SUPPLIED ENTRIES
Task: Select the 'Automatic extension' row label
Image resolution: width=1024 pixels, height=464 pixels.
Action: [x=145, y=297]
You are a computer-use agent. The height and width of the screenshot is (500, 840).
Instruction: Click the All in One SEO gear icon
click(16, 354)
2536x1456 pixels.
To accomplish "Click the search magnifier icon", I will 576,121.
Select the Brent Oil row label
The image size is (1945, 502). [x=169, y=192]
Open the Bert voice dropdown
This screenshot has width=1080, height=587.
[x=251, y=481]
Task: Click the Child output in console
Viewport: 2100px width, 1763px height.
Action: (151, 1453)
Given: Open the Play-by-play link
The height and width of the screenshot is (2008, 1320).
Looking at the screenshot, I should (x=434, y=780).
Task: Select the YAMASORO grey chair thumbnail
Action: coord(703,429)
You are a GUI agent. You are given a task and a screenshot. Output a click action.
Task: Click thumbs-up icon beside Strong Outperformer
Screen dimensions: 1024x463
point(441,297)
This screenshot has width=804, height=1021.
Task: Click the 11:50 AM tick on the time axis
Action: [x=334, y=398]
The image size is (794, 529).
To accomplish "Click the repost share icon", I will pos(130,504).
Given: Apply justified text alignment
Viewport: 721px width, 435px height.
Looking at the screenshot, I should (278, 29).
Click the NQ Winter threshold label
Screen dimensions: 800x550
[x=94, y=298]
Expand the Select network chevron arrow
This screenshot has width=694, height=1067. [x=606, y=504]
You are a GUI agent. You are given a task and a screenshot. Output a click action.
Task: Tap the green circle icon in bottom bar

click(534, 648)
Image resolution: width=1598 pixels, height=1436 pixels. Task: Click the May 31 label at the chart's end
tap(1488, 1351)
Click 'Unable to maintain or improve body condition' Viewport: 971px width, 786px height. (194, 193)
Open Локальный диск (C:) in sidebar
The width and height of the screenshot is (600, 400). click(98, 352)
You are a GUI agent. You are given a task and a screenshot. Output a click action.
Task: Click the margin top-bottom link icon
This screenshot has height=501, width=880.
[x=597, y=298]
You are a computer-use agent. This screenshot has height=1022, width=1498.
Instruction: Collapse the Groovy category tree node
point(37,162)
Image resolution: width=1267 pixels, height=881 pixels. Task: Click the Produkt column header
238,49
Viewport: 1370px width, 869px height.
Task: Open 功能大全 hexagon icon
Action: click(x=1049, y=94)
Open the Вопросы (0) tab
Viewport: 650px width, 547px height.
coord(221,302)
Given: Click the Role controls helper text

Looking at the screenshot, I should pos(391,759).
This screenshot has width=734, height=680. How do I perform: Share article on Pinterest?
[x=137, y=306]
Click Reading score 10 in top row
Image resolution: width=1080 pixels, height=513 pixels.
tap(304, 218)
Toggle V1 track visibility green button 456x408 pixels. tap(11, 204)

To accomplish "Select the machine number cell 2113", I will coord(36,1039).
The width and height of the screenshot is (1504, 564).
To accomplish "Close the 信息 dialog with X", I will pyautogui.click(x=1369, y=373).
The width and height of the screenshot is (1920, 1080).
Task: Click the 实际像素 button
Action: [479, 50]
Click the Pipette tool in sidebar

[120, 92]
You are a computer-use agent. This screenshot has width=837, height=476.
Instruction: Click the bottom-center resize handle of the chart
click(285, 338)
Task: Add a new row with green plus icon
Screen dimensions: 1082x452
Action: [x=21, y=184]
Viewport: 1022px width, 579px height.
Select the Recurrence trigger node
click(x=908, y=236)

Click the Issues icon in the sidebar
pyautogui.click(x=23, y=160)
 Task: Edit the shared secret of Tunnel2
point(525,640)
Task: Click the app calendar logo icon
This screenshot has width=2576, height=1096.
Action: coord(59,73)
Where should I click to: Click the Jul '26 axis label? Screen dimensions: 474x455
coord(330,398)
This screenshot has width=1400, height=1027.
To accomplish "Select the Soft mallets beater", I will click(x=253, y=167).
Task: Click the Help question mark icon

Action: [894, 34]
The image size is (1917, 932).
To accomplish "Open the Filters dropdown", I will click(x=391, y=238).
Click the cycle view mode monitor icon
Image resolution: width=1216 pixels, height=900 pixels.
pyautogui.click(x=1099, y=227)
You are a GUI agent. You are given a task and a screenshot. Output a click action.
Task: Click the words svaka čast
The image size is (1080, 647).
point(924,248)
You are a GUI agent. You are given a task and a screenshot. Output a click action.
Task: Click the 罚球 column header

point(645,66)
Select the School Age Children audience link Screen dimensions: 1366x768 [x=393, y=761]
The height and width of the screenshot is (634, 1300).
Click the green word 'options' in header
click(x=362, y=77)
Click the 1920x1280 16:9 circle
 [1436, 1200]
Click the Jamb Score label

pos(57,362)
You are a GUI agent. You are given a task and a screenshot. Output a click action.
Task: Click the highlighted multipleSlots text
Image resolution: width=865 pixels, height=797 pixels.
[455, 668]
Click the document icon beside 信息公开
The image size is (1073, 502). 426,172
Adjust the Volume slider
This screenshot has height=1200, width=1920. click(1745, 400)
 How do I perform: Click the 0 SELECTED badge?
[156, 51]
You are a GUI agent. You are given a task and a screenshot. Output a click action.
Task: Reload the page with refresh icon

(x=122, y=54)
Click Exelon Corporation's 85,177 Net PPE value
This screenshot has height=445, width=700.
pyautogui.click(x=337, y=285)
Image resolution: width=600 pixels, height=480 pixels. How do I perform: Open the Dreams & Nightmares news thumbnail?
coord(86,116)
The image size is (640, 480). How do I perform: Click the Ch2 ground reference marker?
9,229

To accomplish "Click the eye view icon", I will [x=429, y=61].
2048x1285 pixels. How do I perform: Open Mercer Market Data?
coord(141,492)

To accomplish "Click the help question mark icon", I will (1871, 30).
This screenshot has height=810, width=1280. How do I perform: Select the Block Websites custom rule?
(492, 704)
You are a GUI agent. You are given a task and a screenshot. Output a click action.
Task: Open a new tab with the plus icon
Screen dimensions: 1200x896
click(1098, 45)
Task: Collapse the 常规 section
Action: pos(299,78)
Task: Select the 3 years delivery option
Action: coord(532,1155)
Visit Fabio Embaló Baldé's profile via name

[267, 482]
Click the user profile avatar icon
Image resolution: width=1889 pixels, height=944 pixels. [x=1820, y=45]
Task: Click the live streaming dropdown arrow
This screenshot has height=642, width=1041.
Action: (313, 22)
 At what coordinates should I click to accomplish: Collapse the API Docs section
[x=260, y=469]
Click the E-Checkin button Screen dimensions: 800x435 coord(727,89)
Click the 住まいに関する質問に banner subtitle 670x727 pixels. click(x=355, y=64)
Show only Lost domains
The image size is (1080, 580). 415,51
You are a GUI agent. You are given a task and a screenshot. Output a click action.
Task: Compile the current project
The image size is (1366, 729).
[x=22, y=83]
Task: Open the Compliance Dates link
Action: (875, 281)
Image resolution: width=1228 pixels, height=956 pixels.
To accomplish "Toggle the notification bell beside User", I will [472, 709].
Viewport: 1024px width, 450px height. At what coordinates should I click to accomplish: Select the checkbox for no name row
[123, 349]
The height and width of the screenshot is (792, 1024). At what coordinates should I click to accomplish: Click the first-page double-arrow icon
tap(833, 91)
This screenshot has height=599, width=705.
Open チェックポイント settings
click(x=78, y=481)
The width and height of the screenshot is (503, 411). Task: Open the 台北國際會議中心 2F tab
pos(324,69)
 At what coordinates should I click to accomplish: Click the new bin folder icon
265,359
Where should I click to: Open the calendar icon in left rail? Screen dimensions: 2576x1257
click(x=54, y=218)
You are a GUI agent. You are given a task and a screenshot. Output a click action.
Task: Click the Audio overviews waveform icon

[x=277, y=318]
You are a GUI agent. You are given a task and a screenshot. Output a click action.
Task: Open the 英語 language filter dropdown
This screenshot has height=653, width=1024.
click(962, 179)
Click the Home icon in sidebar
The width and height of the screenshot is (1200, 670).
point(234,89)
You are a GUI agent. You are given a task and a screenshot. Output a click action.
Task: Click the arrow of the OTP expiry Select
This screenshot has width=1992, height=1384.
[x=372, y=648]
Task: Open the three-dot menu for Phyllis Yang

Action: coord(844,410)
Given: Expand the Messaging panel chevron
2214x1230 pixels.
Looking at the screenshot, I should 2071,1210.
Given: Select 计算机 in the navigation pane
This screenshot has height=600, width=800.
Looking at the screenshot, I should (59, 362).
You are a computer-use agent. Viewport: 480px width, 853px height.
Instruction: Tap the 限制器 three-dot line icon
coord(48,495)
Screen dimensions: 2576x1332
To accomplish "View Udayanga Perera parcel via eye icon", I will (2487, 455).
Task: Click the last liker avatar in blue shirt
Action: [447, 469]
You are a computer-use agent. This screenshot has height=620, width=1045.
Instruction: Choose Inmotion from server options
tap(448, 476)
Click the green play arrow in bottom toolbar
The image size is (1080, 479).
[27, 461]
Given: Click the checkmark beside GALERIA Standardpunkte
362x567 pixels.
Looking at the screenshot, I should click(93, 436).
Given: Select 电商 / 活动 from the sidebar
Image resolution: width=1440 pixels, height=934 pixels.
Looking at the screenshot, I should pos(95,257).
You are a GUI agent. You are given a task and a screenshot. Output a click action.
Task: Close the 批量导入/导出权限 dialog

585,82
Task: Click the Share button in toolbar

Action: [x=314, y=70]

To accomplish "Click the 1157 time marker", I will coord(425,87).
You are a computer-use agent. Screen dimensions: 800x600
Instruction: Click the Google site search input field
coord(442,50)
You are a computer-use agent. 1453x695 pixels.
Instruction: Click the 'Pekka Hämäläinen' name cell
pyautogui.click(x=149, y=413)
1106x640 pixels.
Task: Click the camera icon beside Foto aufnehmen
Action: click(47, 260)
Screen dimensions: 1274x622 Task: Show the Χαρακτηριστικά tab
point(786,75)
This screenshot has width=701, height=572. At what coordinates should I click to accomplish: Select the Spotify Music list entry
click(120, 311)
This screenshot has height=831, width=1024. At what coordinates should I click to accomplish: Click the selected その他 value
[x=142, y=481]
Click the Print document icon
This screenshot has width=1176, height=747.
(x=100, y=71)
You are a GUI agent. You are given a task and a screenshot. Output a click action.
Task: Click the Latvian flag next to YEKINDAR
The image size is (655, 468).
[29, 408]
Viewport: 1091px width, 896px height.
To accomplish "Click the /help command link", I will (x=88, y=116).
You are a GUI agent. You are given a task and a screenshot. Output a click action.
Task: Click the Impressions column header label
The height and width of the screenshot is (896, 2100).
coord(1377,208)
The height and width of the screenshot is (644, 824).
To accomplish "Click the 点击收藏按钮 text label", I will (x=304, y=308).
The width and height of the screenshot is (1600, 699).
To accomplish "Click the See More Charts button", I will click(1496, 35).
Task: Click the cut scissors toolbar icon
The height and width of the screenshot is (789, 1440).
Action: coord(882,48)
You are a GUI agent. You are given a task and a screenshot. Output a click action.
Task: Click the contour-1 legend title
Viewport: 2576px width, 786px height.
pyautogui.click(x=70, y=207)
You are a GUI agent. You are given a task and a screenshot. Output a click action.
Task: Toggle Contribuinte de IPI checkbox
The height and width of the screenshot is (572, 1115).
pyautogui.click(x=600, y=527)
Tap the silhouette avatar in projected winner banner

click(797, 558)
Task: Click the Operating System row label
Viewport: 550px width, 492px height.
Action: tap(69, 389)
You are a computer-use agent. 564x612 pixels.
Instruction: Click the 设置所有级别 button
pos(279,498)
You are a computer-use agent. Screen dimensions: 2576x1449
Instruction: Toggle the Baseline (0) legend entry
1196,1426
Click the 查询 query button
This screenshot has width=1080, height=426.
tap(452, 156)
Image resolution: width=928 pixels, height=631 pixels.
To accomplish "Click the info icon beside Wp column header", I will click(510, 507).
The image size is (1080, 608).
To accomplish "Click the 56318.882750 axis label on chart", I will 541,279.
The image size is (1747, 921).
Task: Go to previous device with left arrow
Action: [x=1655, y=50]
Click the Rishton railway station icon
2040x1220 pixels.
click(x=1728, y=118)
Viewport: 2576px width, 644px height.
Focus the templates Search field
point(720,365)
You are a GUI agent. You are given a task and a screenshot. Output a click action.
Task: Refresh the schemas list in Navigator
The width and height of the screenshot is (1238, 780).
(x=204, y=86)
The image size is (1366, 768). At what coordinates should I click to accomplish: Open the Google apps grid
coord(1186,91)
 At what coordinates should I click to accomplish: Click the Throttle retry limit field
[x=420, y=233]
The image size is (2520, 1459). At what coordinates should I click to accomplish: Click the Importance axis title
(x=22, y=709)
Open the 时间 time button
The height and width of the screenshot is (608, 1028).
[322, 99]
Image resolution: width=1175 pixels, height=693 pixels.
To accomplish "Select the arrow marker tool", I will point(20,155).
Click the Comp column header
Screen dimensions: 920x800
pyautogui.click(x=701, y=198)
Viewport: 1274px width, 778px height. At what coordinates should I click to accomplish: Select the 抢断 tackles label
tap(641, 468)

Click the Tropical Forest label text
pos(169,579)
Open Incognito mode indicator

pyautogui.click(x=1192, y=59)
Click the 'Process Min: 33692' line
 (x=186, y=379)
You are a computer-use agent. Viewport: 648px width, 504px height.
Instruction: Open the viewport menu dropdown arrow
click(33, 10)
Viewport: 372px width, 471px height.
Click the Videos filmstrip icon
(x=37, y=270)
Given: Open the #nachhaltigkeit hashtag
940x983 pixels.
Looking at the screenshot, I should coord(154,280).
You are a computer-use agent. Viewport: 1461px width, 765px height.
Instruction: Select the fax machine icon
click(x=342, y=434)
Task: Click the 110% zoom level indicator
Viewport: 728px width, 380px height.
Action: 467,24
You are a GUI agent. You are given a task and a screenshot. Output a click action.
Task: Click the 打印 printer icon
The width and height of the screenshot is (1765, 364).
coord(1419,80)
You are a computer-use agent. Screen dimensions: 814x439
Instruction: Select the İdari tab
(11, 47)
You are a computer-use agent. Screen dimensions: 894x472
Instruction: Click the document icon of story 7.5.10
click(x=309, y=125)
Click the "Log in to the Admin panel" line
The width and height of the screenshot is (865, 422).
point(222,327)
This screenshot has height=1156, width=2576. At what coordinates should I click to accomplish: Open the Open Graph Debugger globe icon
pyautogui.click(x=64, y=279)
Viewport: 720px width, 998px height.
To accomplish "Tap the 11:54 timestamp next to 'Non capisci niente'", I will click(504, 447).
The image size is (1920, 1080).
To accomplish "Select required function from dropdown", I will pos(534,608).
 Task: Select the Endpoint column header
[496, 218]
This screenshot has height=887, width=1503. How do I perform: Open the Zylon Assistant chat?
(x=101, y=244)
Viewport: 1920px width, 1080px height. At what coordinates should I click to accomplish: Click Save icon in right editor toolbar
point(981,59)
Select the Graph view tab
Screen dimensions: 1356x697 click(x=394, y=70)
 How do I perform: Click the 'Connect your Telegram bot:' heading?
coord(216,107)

AIM OF THE TASK
Locate each line in the material above that contains the string "indicator", and copy those lines out.

SOLUTION FOR THIS EXERCISE
Open Incognito mode indicator
Task: Click the 110% zoom level indicator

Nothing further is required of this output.